![samtools threads samtools threads](https://itp1.itopfile.com/ImageServer/4fe4c0ae45823a1a/0/0/n40cez-z491329159531.jpg)
This README is generated using the create_readme.sh (stored in the eg folder) generated as per The examples in this README use the ERR188273_chrX.bam BAM file Latest information on SAMtools, please refer to the release High-throughput sequencing data, at some point you will probably have toĭeal with SAM/BAM files, so familiarise yourself with them! For the The SAM (Sequence Alignment/Map) format (BAM is just theīinary form of SAM) is currently the de facto standard for storing (bowtie2 -threads " $THREADS " -local -x " $tmpGenome " -q -1 " $tmp_fastq1 " -2 " $tmp_fastq2 " -met-file bowtie2_alignment-metrics.txt | tee stdout.log | samtools view " $THREADS " -Sb1 - | samtools sort -m 10G " $THREADS " - " $tmpOUTFILE " ) 3>&1 1>&2 2>&3 | tee stderr.SAMtools provides various (sub)tools for manipulating alignments in the # if you want to redirect both the stderr and the stdout to logs (warning: stdout.log will contain the SAM file, huge!)
![samtools threads samtools threads](https://www.basepairtech.com/wp-content/uploads/2016/08/mem-usage.png)

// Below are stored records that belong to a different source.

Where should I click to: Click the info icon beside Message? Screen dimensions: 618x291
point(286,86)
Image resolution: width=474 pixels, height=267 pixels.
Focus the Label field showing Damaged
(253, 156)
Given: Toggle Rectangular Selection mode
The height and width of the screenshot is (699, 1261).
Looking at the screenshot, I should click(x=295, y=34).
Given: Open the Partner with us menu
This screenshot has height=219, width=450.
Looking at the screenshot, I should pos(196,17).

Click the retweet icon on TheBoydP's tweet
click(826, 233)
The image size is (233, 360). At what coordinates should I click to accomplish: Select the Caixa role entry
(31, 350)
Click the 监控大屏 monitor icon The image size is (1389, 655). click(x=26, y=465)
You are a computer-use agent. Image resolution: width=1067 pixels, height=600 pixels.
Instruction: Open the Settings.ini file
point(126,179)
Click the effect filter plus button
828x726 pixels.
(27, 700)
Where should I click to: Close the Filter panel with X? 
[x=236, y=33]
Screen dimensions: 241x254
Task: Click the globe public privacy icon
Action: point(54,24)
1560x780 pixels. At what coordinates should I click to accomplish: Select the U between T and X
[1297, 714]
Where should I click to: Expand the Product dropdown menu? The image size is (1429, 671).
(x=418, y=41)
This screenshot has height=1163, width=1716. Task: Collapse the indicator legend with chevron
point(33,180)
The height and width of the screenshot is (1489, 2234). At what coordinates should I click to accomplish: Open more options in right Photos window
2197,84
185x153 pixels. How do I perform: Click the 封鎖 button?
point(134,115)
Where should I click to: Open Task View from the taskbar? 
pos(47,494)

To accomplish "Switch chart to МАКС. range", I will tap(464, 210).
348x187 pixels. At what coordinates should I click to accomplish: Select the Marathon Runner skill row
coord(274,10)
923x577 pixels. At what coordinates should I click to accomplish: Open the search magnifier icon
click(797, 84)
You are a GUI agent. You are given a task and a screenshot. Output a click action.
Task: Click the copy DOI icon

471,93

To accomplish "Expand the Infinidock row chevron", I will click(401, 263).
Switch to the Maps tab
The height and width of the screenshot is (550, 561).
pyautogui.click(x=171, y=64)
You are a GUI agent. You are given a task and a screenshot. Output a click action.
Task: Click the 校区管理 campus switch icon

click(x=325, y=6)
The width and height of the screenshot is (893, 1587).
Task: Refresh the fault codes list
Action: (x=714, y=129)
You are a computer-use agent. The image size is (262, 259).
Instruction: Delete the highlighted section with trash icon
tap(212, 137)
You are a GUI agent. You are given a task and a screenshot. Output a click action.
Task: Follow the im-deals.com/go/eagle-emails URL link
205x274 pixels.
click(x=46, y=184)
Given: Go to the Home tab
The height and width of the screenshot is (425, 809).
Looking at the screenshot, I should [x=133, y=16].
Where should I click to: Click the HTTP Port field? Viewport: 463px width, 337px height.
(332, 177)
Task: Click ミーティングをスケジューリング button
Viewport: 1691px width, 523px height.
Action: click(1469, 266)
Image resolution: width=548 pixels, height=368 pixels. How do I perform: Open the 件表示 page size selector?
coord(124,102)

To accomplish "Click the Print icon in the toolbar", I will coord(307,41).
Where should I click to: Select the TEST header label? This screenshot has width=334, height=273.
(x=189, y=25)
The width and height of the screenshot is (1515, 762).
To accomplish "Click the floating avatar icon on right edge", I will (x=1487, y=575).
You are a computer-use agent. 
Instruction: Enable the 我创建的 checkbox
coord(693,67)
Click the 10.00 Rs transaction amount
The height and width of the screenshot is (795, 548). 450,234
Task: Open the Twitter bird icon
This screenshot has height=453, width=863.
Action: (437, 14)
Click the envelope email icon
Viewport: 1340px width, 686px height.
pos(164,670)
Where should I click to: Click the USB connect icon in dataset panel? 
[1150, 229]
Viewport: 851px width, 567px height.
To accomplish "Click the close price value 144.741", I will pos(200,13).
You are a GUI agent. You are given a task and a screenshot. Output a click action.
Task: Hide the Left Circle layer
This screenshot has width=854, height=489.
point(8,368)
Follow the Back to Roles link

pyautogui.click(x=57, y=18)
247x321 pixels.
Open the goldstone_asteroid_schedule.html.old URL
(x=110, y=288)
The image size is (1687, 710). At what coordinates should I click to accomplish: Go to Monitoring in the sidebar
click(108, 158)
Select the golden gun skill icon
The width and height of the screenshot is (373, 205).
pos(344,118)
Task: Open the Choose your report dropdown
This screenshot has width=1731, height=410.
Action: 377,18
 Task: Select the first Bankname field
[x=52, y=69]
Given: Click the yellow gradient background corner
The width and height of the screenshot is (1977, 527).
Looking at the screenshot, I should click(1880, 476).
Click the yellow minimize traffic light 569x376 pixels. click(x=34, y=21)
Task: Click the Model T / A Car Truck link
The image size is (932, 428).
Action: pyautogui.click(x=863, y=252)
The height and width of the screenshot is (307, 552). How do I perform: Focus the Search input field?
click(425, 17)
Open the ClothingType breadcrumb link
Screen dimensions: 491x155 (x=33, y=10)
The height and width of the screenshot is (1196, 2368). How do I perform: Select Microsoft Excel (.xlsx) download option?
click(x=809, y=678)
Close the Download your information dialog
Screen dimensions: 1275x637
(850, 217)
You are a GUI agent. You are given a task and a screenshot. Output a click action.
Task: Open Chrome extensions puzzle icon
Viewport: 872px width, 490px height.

# redirect just the stderr to a log file, don't need to keep stdout from bowtie # THIS IS THE ONE WE WANT! FINAL COMMAND TO USE: (bowtie2 -threads " $THREADS " -local -x " $tmpGenome " -q -1 " $tmp_fastq1 " -2 " $tmp_fastq2 " -met-file bowtie2_alignment-metrics.txt | tee stdout.log ) 3>&1 1>&2 2>&3 | tee stderr.log 3> tee_tmp.txt # the '3' stream no longer exists after the pipe (bowtie2 -threads " $THREADS " -local -x " $tmpGenome " -q -1 " $tmp_fastq1 " -2 " $tmp_fastq2 " -met-file bowtie2_alignment-metrics.txt | tee stdout.log ) 3>&1 1>&2 2>&3 | tee stderr.log > tee_tmp.txt # you can see that the final tee's incoming stdout stream is the original stderr stream # the stdout stream, which now contains only the original stderr stream, gets copied into stderr.log with tee the new stdout stream now only contains original stderr # then the new stream '3' is getting redirected to stdout, stderr gets redirected to '3' which nows goes to stdout (for tee), and stdout gets sent to stderr # first bowtie stdout is getting copied to stdout.log with tee (bowtie2 -threads " $THREADS " -local -x " $tmpGenome " -q -1 " $tmp_fastq1 " -2 " $tmp_fastq2 " -met-file bowtie2_alignment-metrics.txt | tee stdout.log ) 3>&1 1>&2 2>&3 | tee stderr.log # redirect '3' to stdout, redirect stdout ('1') to stder ('2'), redirect stderr to '3'
![samtools threads samtools threads](https://www.biorxiv.org/content/biorxiv/early/2017/11/03/173716/F2.large.jpg)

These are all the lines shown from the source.